Question

proof
$\sqrt{3} + \sqrt{5}$
is irrational​

Answer 1

$\underline{ Let\:us\:assume\: that\: \sqrt{3} \: + \: \sqrt{5} \: is \: rational }$

$\underline{number.}$

$\sqrt{3}$ + $\sqrt{5}$ = $\dfrac{a}{b}$

Here, a and b are co-prime numbers.

Now!

Squaring on both sides.

${( \sqrt{3} \: + \: \sqrt{5}) }^{2}$ = ${( \dfrac{a}{b}) }^{2}$

As we know that

(a + b)² = a² + 2ab + b²

3 + 2 $\sqrt{15}$ + 5 = ${( \dfrac{a}{b}) }^{2}$

8 + 2 $\sqrt{15}$ = ${( \dfrac{a}{b}) }^{2}$

2 $\sqrt{15}$ = $\dfrac{ {a}^{2} \: - \: 8 {b}^{2} }{ {b}^{2} }$

$\sqrt{15}$ = $(\dfrac{1}{2})$ $(\dfrac{ {a}^{2} \: - \: 8 {b}^{2} }{ {b}^{2} } )$

$(\dfrac{1}{2})$ $(\dfrac{ {a}^{2} \: - \: 8 {b}^{2} }{ {b}^{2} } )$ is a rational number.
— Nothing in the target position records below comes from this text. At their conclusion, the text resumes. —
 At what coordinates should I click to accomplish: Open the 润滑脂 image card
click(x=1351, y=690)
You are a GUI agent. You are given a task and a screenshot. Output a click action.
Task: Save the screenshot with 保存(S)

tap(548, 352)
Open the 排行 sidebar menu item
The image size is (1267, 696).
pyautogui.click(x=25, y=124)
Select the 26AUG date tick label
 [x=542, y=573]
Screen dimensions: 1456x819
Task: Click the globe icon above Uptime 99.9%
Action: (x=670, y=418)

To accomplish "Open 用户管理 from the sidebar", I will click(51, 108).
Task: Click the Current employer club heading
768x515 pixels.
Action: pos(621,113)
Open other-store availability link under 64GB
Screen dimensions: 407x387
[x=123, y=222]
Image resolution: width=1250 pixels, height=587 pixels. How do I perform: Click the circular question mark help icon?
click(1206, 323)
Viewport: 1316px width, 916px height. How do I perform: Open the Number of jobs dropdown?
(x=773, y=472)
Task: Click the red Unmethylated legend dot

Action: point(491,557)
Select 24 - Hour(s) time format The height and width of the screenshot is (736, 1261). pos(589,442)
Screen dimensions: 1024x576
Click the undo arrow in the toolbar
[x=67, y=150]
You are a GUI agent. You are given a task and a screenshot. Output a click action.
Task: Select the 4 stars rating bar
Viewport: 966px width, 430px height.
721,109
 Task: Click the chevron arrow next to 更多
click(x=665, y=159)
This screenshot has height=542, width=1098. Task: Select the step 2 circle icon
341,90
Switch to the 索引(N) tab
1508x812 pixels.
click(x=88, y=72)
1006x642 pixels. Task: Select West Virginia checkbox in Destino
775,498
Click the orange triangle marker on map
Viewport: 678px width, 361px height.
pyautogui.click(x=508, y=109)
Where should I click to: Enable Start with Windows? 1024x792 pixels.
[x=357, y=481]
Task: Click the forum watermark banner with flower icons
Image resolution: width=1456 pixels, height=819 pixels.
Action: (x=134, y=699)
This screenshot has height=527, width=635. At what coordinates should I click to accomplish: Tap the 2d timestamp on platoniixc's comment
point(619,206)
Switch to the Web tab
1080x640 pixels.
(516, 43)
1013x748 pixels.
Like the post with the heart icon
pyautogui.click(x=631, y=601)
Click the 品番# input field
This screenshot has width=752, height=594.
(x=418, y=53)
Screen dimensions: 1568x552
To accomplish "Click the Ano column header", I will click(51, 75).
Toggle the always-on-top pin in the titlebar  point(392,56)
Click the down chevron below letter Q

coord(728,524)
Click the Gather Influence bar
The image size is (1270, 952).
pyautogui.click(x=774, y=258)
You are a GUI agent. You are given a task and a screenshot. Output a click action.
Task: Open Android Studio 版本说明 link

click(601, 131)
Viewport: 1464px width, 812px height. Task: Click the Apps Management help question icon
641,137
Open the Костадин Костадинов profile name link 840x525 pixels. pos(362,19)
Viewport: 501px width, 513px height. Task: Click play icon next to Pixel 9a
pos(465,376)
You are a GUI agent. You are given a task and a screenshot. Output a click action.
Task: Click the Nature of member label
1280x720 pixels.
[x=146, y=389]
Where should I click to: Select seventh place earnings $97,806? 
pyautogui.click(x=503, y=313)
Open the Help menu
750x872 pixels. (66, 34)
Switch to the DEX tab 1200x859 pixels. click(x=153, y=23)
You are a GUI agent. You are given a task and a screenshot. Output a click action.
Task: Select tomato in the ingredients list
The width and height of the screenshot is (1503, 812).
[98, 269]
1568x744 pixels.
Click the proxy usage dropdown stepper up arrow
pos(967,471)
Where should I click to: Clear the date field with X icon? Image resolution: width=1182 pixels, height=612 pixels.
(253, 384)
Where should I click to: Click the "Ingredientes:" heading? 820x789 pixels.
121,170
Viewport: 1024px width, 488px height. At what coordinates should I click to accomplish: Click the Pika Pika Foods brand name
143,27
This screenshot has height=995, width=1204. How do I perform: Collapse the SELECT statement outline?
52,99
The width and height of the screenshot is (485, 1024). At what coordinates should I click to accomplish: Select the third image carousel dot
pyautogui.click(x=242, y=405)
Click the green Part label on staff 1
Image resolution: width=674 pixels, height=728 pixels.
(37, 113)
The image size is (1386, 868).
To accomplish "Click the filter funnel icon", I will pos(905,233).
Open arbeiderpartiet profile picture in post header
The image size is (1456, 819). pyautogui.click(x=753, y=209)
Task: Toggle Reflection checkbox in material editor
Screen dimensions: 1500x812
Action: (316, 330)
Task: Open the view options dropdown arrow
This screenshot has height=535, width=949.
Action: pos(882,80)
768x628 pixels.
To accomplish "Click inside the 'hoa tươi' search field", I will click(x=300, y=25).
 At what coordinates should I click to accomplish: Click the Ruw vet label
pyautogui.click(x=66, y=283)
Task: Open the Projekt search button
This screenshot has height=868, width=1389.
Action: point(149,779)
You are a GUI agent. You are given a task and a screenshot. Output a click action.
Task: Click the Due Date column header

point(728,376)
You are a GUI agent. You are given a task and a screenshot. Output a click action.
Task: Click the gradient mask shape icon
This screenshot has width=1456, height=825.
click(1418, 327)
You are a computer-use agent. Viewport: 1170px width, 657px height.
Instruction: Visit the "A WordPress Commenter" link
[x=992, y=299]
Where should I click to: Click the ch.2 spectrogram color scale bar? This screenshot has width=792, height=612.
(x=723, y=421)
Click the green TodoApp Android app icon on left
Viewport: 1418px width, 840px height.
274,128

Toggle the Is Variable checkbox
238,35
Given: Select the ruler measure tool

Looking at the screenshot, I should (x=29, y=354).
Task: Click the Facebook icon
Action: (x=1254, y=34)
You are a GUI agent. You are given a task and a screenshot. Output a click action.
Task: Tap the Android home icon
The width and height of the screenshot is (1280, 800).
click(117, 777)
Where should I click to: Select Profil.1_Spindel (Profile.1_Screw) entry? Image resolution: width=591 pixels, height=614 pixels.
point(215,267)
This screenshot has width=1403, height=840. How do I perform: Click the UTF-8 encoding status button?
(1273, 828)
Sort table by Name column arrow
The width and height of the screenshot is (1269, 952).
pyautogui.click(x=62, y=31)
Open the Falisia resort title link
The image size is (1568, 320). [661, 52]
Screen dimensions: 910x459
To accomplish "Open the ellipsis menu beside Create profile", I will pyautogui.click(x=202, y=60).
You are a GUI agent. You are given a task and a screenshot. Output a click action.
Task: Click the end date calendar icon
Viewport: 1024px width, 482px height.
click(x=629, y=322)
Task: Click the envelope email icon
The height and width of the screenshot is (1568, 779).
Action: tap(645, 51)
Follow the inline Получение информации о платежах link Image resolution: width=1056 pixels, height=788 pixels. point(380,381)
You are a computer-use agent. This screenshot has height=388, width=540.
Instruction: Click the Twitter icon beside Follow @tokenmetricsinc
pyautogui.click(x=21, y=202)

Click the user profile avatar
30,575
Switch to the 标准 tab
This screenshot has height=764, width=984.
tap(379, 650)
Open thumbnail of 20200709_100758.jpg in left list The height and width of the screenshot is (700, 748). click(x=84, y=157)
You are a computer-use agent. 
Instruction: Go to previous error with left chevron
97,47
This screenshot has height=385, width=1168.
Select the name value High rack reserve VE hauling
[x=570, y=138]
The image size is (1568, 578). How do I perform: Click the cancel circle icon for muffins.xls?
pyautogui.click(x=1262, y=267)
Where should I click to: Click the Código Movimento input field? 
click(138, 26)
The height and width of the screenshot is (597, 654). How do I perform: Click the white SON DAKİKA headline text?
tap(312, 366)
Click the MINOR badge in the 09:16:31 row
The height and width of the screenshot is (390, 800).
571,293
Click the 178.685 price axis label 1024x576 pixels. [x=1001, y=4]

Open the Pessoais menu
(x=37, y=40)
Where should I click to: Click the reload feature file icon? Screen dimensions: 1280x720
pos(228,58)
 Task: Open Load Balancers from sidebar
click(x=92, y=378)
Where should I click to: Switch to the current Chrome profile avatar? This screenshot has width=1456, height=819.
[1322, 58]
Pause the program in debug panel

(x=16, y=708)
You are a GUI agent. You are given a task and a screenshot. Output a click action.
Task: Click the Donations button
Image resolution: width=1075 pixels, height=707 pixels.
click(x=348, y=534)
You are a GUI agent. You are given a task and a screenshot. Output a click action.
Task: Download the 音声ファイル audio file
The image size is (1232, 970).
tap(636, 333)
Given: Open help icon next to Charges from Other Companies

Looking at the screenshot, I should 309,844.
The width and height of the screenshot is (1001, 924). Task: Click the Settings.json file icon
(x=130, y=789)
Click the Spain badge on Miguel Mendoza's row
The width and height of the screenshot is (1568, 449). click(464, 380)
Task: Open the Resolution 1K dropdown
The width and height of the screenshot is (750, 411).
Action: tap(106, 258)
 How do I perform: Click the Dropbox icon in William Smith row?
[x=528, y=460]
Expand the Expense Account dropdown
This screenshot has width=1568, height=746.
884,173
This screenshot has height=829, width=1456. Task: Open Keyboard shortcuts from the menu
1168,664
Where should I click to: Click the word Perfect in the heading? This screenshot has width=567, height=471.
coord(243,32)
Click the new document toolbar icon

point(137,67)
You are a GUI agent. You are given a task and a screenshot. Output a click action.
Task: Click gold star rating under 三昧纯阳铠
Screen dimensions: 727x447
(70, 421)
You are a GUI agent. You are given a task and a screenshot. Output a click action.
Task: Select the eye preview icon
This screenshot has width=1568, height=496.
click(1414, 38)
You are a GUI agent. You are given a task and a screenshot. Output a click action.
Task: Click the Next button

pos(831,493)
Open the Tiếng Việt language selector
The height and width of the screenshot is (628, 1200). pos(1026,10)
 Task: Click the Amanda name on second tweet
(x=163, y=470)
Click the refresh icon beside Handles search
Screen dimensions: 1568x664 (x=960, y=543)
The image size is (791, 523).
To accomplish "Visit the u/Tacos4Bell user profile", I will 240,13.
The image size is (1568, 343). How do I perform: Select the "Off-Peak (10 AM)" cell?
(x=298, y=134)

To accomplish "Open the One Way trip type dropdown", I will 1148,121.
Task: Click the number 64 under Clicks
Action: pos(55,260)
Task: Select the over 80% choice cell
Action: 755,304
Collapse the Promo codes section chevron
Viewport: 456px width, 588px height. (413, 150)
$\underline{So, \:\sqrt{15} \: is\: also\: a \:rational \:number.}$

$\underline{But \:as\: we \:know\: that \:\sqrt{15} \: is \:irrational\: number.}$

$\underline{So,\: our\: whole\: assumption \:is \:wrong.}$

$\bold{ \sqrt{3} \: + \: \sqrt{5} \: is \: irrational \: number }$

$\boxed{Hence,\:proofed}$